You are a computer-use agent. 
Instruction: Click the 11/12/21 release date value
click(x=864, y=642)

...

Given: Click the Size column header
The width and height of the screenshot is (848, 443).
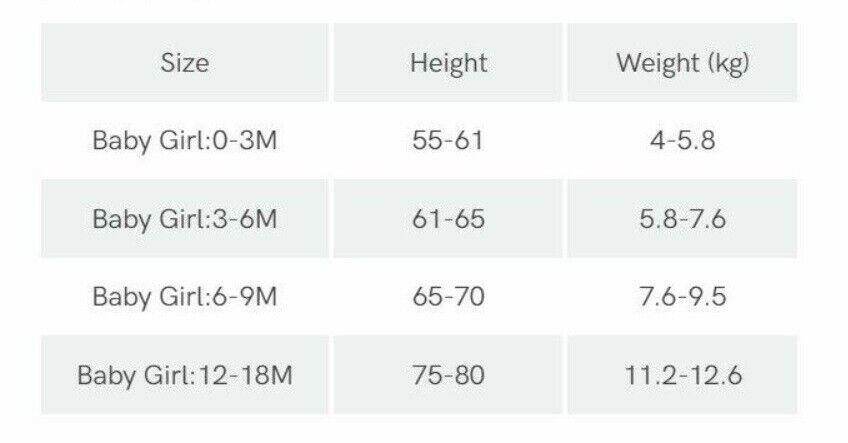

---

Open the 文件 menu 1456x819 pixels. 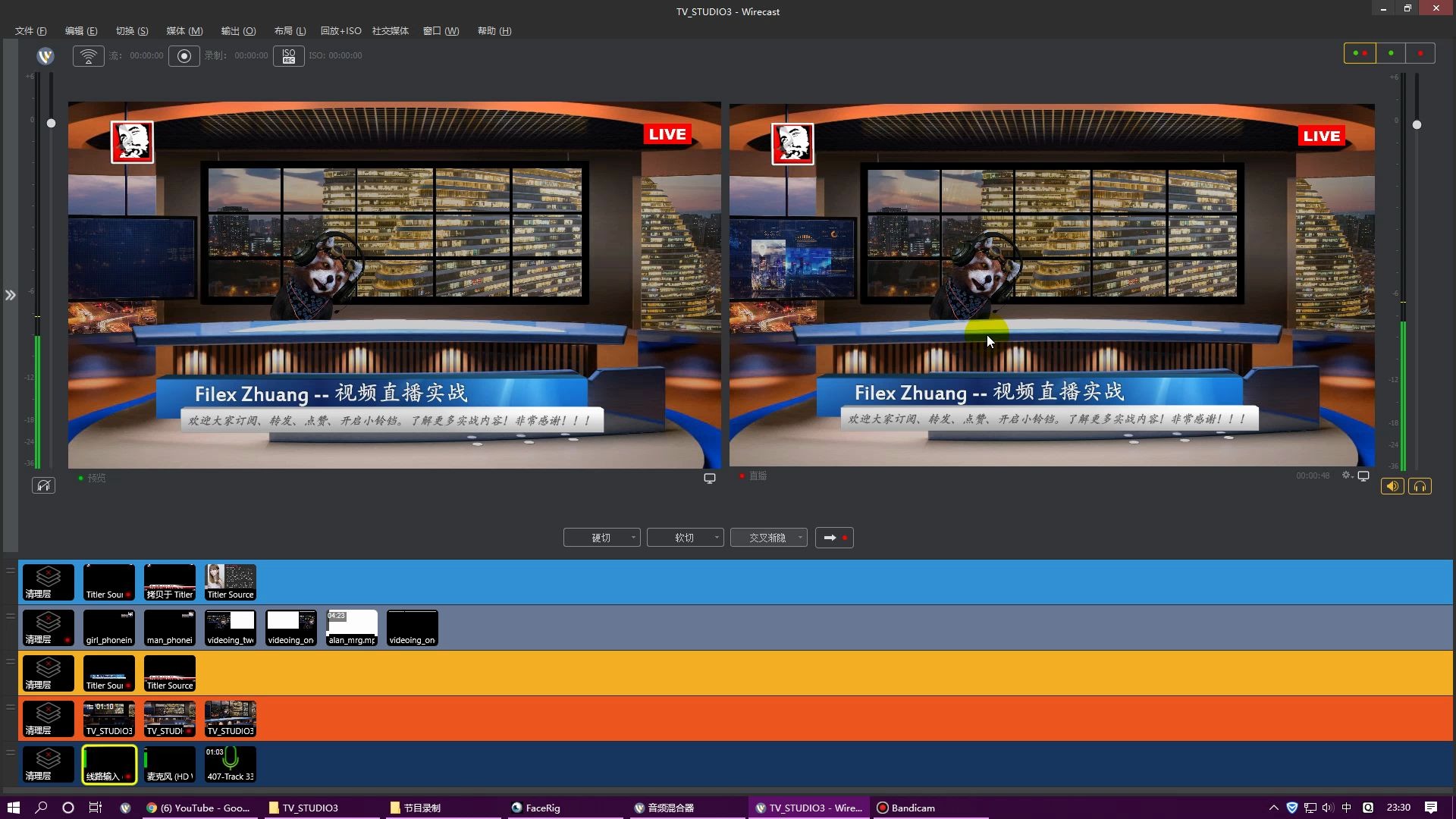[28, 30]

◆ What the task asks
Beginning at the line with "Given: Click the Size column header" and stopping after the line with "The width and", please write out every line of the data above exactly and nothing else.

◆ Solution to this task
Given: Click the Size column header
The width and height of the screenshot is (848, 443).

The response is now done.